Data for this exercise
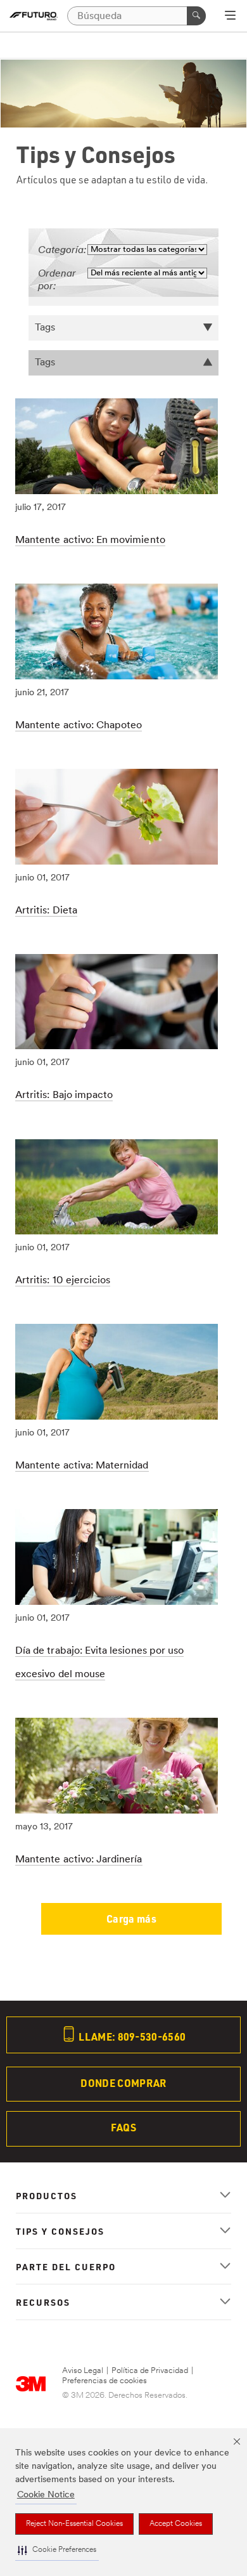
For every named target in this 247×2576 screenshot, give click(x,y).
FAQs (123, 2127)
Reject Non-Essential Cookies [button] (74, 2524)
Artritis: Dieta (46, 911)
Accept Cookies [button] (175, 2524)
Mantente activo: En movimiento (90, 540)
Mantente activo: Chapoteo (78, 726)
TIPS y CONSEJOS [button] (60, 2230)
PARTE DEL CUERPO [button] (66, 2266)
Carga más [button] (131, 1918)
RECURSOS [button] (43, 2302)
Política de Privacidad (149, 2371)
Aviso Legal (82, 2371)
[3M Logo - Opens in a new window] (34, 15)
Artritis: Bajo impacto (64, 1095)
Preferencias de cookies (104, 2381)
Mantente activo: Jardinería (78, 1860)
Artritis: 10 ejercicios (62, 1281)
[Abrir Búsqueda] (230, 16)
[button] (57, 2550)
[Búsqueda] (196, 15)
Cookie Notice (46, 2495)
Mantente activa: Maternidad (82, 1466)
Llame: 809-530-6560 (131, 2036)
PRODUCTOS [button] (46, 2195)
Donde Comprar (123, 2082)
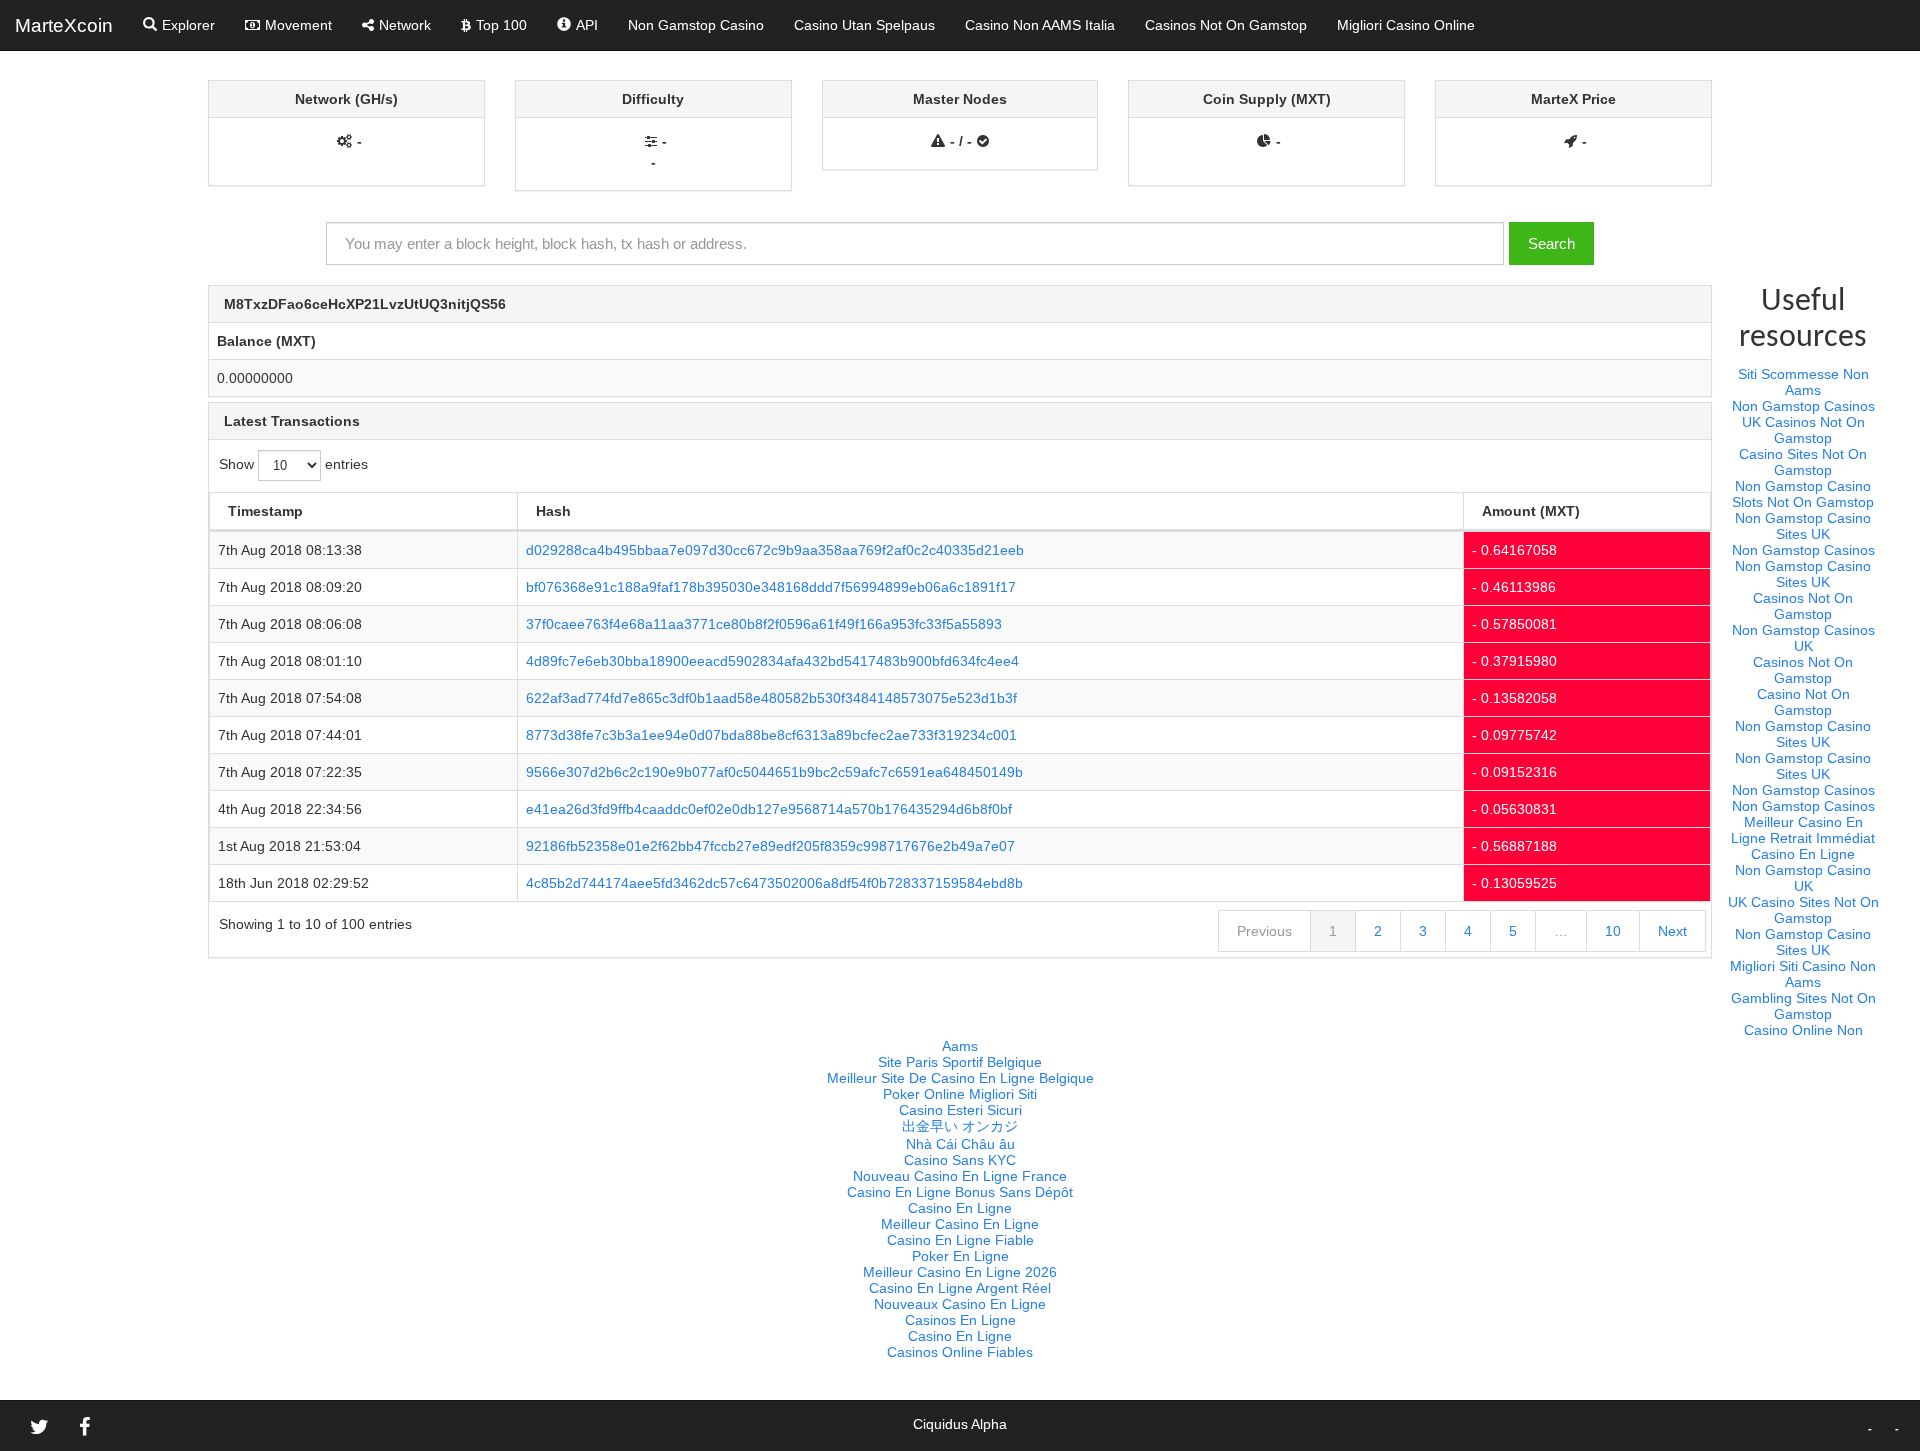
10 (1613, 931)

Task prompt
Starting at the line that holds "Cookie Notice (46, 2495)" and stopping at the last line of the listing above, write out each line exactly as it appears, and omit the pictures.

Output for this task
Cookie Notice (46, 2495)
Mantente activa: Maternidad (82, 1466)
Llame: 809-530-6560 (131, 2036)
PRODUCTOS [button] (46, 2195)
Donde Comprar (123, 2082)
10 (1613, 931)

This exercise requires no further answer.